== RECORDS SUPPLIED ==

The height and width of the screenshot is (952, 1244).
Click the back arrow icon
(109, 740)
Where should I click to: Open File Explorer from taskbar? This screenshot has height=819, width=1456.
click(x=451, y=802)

===

**EXERCISE OBJECTIVE:**
In the listing above, find the line with "Click the back arrow icon", then copy it and every later line exactly, through the last line, and nothing else.

**TASK RESULT:**
Click the back arrow icon
(109, 740)
Where should I click to: Open File Explorer from taskbar? This screenshot has height=819, width=1456.
click(x=451, y=802)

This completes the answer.